::: Article

Religion is a controversial topic, and I’d like to preface this article by saying that it is not my aim to belittle or diminish anyone’s beliefs. My problem is not with faith but with religion as an organization, which has been used as a means of control, to pit people against each other, and to incite terror and war. Religion in this context serves the purposes of many various global elitist agendas.

Religion is also confusing, to say the least; within several different religions exist different ‘sects,’ each with their own teachings and version of the ‘truth’ and how to live one’s life. Within Christianity alone, there are multiple versions of the Bible, and teachings that contradict one another. What one religion says in one part of the world may directly oppose what another says in a different part of the world. This alone is a recipe for feelings of confusion and isolation for anybody who is seeking ‘the truth.’ If various religions preach different ways of life and truths, they all can’t be correct, can they? I guess that’s why they call it faith.

::::::

Copy everything from "Religion is a controversial" down to "global elitist agendas." in the article on religion, swapping "organization" for "institution". The lines after this point have no connection to the article on religion.

::: Collected data

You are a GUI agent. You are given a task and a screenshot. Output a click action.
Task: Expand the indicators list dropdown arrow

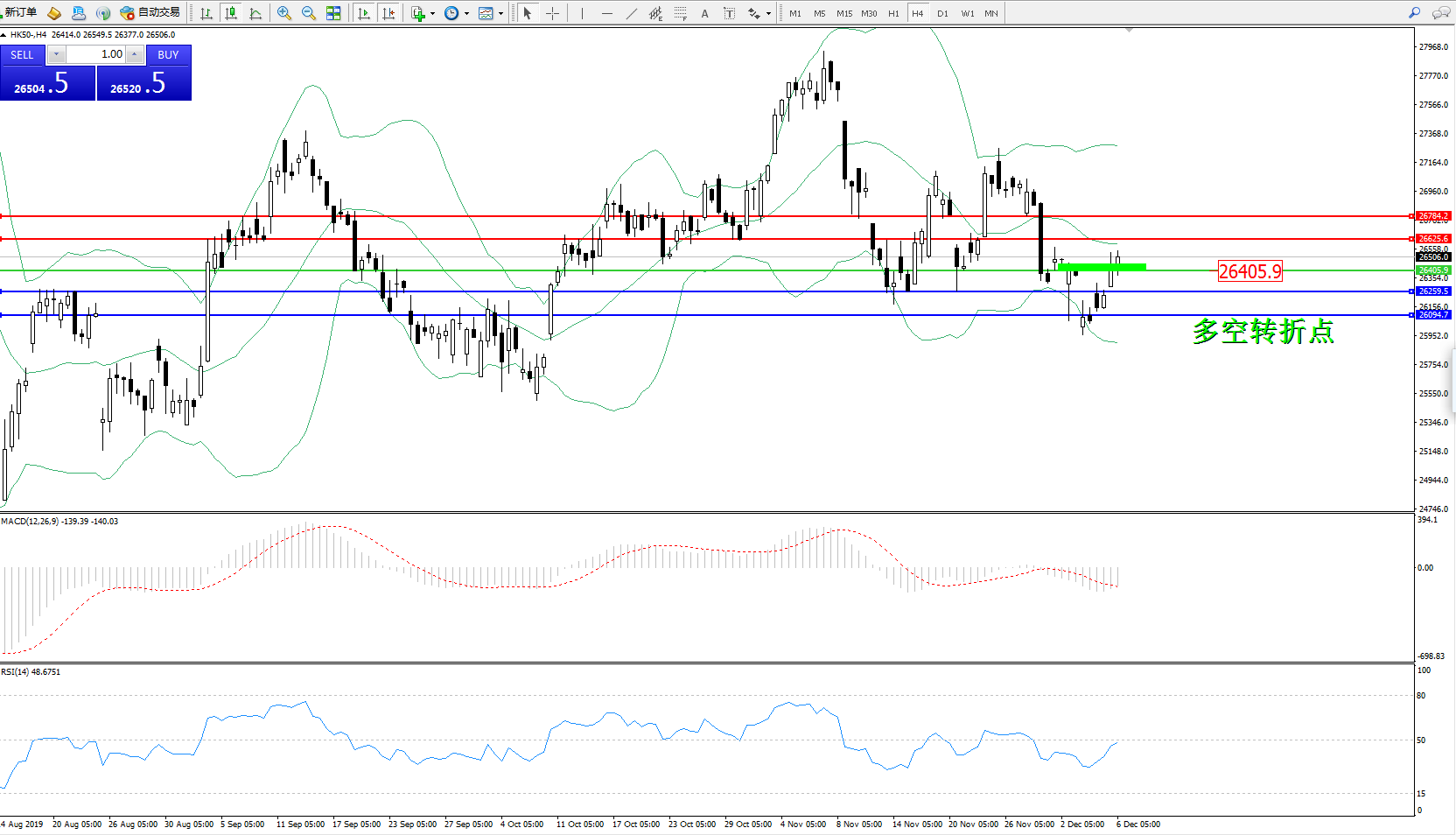pyautogui.click(x=432, y=13)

::::::

▸ Result below
Religion is a controversial topic, and I’d like to preface this article by saying that it is not my aim to belittle or diminish anyone’s beliefs. My problem is not with faith but with religion as an institution, which has been used as a means of control, to pit people against each other, and to incite terror and war. Religion in this context serves the purposes of many various global elitist agendas.